● Document extract:
>> Begin

3. With the Corsair coolers you're looking at closer to the 4.5 GHz range than 5.5 GHz. You'll need to be well sub-zero with a really good chip (some top out at around 5.2 GHz regardless of cooling) to reach 5.5 GHz, and even then stability might be an issue.

4. i vote vapor phase change.

5. I agree with everyone else, 5ghz+ will require phase change.

As BeepBeep said, with phase you will have to worry about condensation. It can work, but you will need to do a very good insulation job, and also keep the humidity low in the room.

6. A phase change with the ability to handle a large load SB-E over 5GHz does not sip power......

If a phase unit is tuned to X watts, asking it to dissipate more does not result in higher temperatures, the unit will *probably* cut out until the pressures drop. A phase builder can add a lot more info.

7. Stupid question - can I run phase change units 24/7/365 @ 100% load?

How much power do phase change units consume?

8. Originally Posted by alpha754293
Stupid question - can I run phase change units 24/7/365 @ 100% load?

How much power do phase change units consume?
Well they work just like a refrigerator...or window air conditioner... etc.
You can run them 24/7, but I don't think anybody would recommend them for a mission critical setup

IMO you are better off just building a second computer like the one you already built and running two of the simulations at a time(?)

9. for what your wanting to do 5ghz is the only sane option and is doable with a small custom water setup, even the xspc rx360 rasa kit would get you there, and really the extra 500mhz is not going to do a whole lot for you. unless your prepared to spend a lot more on power for the cooling let alone the CPU's usage (it's a hungry beast) replacing hardware when it degrades, i'd bet on 6 months at 5.5ghz, maybe less, and making up lost time when it crashes will hold you up more than anything, i'd say it is pretty hard to get rock solid stability at 5.5ghz 24/7.

i'd say beep has it right, just get a 'farm' going on it or throw a couple of xeons in an SR-X, 2 xeons at whatever your max turbo on xeon's is will destroy most sims. i can't remember if your running multiple sims or just the one though, is it the same one over and over, can you set it up so that you can do one iteration on 1 machine and then make some changes and run it on the other, halves your time in one stroke. your simulation isn't single threaded is it, i remember we were talking about single threaded stuff in another forum thread.

>> End

● Listed entries:
>> Begin

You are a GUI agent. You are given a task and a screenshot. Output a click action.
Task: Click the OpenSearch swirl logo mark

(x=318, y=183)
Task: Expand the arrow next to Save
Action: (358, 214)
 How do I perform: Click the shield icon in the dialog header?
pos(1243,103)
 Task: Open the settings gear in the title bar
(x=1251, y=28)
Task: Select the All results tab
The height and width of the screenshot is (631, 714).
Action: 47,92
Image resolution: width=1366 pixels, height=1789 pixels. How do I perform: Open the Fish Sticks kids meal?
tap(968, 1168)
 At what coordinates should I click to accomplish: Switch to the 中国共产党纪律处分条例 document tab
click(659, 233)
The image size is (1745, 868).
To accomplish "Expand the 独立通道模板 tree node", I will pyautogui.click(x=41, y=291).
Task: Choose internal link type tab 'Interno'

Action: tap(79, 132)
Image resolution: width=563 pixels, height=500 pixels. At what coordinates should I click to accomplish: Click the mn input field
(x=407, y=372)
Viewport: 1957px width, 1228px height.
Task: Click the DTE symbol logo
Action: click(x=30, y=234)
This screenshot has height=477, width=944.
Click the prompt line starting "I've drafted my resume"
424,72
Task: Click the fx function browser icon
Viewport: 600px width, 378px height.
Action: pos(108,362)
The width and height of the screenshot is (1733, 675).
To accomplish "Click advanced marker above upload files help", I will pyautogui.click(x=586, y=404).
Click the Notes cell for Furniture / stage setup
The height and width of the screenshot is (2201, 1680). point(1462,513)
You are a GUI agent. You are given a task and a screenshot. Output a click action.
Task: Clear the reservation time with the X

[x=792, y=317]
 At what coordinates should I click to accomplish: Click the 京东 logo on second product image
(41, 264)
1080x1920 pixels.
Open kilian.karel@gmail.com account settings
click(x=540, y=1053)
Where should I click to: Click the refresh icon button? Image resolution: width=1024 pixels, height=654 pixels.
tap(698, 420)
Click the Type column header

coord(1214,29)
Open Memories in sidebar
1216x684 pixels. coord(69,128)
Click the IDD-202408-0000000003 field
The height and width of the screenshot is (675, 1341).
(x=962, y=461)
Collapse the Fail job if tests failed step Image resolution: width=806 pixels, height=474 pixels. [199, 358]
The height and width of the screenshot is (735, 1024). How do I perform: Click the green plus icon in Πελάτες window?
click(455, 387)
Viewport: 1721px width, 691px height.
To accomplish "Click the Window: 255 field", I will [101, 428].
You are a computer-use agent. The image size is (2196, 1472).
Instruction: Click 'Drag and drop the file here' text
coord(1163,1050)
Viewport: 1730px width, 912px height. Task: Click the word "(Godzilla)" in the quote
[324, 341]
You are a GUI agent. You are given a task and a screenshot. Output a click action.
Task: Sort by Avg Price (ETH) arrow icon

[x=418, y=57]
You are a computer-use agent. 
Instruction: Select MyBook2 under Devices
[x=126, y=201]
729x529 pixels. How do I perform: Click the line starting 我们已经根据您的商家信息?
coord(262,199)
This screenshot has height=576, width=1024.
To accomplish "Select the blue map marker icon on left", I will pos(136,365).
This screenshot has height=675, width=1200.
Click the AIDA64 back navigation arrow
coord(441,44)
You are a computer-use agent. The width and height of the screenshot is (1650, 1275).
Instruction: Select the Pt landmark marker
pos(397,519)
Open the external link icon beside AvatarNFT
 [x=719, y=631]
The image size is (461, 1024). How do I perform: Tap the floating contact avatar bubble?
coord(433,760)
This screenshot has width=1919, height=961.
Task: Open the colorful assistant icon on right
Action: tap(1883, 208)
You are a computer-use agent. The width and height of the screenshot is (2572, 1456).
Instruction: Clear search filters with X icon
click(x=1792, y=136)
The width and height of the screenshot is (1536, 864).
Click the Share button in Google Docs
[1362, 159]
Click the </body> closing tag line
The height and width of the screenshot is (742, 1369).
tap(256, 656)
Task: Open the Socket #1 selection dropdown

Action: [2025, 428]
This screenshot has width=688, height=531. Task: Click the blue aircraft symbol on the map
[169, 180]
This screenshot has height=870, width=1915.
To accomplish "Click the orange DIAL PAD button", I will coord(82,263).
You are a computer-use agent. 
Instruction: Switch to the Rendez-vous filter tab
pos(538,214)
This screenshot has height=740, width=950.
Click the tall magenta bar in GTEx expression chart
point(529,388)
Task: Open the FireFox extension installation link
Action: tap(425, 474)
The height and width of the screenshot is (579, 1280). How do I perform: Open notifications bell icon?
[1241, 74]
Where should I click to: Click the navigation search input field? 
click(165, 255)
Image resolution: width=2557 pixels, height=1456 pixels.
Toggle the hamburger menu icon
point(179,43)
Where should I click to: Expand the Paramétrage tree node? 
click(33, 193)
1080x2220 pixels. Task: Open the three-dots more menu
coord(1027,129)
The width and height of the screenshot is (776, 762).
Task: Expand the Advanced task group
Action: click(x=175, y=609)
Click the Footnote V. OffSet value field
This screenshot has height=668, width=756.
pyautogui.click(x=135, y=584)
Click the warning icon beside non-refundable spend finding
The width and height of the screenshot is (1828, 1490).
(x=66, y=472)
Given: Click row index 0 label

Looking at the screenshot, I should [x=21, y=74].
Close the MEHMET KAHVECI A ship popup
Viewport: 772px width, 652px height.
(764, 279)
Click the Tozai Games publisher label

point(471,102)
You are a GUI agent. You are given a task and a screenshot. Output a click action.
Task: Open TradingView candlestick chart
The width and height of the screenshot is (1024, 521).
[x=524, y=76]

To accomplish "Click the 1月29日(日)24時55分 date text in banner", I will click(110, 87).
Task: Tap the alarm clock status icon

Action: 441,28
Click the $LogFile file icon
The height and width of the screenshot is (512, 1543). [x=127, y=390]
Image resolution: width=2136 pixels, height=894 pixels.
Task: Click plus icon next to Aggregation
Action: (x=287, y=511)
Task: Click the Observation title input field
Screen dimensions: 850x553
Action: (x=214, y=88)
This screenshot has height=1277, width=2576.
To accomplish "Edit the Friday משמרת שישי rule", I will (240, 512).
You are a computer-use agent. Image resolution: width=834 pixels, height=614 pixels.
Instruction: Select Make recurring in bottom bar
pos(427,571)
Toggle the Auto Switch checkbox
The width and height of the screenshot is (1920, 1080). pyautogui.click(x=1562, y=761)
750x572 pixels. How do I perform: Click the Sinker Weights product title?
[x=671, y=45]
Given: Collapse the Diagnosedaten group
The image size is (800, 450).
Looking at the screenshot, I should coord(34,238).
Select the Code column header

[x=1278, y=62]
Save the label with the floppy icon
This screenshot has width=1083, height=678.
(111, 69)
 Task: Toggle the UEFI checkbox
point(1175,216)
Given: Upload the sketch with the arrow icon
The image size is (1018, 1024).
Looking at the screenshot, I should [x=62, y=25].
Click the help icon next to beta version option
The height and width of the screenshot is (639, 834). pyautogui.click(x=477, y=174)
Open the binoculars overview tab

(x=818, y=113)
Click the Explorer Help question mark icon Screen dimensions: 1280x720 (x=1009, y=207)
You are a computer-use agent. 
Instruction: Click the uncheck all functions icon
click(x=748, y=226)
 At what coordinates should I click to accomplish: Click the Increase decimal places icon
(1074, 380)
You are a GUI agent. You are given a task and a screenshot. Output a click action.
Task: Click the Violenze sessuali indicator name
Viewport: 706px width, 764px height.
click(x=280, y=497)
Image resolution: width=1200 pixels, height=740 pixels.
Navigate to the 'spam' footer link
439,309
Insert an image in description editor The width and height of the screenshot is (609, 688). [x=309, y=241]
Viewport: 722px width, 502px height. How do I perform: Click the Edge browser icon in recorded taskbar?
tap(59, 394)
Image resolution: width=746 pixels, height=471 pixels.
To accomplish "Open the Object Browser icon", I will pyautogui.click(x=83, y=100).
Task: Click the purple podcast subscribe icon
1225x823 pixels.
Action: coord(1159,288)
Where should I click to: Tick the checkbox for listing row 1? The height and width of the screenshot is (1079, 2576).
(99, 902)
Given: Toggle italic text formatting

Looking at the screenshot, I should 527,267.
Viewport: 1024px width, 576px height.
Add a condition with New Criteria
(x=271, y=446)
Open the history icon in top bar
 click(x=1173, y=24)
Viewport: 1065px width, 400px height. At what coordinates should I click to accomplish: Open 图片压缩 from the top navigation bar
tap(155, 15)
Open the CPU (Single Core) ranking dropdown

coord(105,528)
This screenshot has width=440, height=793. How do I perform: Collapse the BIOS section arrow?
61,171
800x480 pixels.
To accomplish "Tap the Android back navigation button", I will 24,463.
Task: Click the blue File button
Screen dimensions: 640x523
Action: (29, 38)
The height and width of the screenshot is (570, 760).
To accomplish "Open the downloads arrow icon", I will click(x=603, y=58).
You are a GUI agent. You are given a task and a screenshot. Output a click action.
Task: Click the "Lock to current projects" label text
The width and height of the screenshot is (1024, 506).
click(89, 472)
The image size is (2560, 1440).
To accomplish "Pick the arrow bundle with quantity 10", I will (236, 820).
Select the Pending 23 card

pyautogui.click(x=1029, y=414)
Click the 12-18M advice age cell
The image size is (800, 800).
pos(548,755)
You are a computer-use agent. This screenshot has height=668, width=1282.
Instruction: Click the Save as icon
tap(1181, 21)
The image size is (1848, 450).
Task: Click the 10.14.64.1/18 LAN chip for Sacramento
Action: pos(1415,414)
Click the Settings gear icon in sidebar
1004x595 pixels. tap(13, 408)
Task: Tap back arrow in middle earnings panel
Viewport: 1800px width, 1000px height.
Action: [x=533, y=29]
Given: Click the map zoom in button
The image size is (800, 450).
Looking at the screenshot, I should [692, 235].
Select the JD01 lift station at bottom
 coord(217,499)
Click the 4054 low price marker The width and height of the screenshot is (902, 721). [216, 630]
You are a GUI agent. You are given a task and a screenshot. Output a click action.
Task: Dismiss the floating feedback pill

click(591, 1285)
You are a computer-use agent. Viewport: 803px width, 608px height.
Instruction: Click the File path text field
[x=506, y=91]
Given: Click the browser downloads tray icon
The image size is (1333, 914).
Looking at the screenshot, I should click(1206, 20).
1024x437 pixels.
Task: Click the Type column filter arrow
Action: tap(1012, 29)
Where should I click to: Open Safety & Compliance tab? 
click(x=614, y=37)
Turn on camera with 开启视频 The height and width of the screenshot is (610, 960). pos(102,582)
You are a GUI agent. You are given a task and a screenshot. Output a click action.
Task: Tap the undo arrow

>> End

● Given task:
Please answer these from the cooling forum thread:
(a) With the Corsair coolers, what clock range does the thread say you're looking at?
(b) What two things does the thread say you'll need to do to deal with condensation when using phase change?
(c) How long does one poster bet hardware would last at 5.5 GHz?

● Answer to the task:
(a) Closer to the 4.5 GHz range than 5.5 GHz.
(b) Do a very good insulation job and keep the humidity low in the room.
(c) Six months, maybe less.